Look below for the line holding "Where should I click to: Click the redo" and the line holding "Rerun JavaConfig in". Transcribe exactly those lines and all lines between them, nothing more.

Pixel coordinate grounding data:
#####

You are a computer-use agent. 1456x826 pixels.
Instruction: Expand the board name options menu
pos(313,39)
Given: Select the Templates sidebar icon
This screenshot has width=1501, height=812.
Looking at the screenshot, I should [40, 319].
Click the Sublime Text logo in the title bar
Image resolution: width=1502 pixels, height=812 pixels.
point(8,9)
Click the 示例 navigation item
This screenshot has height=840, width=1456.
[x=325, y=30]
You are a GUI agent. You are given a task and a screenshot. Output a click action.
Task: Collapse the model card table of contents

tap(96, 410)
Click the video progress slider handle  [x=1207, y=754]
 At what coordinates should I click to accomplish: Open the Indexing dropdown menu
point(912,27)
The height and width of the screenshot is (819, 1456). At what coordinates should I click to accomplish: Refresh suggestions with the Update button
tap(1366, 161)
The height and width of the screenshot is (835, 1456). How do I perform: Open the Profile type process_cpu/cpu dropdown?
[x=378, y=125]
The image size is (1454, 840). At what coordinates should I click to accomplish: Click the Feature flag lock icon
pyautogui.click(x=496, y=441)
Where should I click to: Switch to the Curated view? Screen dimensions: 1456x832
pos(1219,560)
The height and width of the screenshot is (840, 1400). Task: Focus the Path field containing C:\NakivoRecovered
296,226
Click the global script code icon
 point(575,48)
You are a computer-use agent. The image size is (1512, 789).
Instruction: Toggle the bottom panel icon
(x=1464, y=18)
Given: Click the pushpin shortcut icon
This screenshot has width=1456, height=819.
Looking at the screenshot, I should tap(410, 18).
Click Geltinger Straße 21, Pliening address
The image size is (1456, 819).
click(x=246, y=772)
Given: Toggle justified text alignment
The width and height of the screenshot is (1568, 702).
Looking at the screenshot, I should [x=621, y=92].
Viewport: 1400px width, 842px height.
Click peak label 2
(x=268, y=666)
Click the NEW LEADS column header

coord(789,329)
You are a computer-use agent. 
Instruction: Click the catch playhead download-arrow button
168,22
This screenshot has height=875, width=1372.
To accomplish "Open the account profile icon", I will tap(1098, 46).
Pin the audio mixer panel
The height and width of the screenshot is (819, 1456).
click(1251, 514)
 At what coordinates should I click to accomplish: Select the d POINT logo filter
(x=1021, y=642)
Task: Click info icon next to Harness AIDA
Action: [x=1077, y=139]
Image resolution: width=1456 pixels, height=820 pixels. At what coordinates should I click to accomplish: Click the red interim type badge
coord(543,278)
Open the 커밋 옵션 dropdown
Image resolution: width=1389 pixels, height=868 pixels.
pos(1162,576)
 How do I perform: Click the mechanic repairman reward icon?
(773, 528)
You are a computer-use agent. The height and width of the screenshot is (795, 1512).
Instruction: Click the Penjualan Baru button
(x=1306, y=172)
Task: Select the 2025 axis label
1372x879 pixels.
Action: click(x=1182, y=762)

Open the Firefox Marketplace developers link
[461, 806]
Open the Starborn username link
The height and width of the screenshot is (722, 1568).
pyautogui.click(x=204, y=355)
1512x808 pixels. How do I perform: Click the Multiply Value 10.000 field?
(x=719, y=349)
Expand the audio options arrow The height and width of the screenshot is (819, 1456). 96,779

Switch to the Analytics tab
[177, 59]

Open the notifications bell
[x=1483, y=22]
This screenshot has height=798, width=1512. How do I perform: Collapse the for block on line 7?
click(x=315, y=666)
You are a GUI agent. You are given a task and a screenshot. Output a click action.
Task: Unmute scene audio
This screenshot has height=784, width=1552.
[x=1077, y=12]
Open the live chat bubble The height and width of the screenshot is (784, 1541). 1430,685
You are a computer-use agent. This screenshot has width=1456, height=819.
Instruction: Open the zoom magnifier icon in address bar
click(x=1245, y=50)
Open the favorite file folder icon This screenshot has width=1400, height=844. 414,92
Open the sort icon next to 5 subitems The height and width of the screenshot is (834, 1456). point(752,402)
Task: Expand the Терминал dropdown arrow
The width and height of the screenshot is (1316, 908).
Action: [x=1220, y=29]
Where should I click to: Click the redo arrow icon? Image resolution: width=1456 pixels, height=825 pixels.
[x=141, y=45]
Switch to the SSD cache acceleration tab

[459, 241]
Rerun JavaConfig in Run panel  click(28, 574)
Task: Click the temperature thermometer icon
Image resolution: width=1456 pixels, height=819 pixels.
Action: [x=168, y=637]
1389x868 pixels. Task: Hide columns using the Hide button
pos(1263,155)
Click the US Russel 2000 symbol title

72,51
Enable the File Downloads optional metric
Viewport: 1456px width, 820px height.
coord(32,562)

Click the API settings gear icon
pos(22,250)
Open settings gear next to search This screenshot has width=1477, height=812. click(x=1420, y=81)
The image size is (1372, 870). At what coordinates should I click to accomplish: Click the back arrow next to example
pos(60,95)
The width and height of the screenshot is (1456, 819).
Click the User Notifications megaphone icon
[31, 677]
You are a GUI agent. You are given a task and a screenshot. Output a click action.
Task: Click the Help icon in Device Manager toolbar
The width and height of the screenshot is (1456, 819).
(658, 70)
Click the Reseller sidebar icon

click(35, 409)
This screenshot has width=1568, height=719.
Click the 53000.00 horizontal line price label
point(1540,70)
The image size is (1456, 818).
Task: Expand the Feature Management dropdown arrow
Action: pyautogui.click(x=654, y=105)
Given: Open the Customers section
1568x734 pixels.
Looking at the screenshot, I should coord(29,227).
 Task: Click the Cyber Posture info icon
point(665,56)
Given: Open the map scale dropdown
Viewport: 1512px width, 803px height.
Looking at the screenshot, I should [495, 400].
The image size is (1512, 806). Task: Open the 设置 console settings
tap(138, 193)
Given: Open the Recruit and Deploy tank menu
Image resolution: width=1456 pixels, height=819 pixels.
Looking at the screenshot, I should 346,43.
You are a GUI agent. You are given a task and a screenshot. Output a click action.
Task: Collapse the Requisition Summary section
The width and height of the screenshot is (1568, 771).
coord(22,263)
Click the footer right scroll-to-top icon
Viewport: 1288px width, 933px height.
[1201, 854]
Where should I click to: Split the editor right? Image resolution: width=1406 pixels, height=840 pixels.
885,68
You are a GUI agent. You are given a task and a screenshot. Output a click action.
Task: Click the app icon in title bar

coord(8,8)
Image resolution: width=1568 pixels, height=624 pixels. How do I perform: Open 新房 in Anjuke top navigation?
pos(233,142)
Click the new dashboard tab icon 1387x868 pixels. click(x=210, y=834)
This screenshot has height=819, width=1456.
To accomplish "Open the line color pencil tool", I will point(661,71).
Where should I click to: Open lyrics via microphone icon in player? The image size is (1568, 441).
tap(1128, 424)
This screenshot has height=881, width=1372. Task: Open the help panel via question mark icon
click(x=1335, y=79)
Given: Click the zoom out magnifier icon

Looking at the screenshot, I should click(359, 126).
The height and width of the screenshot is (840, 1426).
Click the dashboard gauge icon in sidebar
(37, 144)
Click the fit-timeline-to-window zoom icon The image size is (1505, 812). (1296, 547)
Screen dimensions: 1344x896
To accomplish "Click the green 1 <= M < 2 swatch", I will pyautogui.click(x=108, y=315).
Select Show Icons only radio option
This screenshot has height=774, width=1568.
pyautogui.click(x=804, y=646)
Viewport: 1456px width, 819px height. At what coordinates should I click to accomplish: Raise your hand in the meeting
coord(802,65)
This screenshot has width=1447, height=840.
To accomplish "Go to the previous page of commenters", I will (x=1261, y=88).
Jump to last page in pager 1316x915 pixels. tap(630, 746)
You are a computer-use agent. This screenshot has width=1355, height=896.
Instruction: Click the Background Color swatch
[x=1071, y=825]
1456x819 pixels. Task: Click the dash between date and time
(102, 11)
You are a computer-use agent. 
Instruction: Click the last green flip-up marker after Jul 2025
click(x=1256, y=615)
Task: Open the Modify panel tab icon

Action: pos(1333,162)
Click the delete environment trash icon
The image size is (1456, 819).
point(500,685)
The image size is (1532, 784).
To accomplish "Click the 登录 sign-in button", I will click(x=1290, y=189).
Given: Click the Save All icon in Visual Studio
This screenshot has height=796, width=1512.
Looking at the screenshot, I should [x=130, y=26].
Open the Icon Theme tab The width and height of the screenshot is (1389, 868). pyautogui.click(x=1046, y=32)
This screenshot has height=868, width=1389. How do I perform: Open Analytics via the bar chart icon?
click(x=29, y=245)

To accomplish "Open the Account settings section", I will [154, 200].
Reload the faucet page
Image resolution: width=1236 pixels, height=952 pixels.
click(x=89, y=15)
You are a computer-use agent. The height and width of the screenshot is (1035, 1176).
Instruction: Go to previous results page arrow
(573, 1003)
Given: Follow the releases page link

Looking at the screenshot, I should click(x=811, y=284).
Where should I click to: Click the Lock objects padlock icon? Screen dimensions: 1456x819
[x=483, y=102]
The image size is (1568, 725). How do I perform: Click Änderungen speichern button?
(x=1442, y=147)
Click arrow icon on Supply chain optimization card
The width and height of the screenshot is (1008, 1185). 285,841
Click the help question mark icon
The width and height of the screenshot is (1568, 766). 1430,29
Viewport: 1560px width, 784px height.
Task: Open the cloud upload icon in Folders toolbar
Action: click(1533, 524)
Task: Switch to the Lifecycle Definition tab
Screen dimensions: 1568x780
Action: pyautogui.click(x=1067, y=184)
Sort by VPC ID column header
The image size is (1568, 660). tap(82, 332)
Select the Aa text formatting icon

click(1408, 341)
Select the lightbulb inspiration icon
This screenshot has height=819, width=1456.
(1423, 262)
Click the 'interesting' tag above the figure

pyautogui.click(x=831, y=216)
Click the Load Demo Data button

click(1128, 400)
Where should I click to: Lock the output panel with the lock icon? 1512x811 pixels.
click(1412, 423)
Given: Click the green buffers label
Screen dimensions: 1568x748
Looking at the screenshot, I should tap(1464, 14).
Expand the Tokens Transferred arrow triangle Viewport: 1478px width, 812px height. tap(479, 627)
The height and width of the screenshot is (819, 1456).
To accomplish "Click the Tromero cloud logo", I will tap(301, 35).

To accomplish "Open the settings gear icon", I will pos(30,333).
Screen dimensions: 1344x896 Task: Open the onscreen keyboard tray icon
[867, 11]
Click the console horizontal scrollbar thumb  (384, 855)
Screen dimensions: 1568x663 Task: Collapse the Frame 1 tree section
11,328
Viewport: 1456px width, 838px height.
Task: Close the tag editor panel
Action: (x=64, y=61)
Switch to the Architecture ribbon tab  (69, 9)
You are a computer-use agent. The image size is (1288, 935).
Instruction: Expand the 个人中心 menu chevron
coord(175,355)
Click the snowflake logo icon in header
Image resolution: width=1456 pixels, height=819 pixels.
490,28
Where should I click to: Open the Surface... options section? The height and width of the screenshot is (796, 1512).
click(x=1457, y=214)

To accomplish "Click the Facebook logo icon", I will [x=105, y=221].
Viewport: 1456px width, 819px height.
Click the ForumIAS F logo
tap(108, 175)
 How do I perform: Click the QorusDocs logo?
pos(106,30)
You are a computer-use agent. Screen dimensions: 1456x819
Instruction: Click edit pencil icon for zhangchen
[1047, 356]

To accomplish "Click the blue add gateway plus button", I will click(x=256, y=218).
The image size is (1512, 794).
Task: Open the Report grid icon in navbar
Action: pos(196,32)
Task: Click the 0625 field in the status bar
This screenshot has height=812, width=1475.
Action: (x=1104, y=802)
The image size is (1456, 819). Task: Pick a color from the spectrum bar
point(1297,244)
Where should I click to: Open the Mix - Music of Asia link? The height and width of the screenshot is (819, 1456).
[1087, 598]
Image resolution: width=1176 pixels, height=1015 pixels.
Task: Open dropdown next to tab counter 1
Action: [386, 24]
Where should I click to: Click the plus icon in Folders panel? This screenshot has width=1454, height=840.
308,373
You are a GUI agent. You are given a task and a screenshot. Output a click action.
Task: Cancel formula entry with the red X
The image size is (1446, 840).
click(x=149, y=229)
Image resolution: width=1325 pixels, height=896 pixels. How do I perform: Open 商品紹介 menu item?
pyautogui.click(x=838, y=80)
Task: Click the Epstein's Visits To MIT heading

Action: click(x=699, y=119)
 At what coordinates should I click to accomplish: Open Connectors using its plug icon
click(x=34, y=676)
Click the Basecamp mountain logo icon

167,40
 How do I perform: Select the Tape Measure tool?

#####

• **Response to the task**:
Where should I click to: Click the redo arrow icon? Image resolution: width=1456 pixels, height=825 pixels.
[x=141, y=45]
Switch to the SSD cache acceleration tab

[459, 241]
Rerun JavaConfig in Run panel  click(28, 574)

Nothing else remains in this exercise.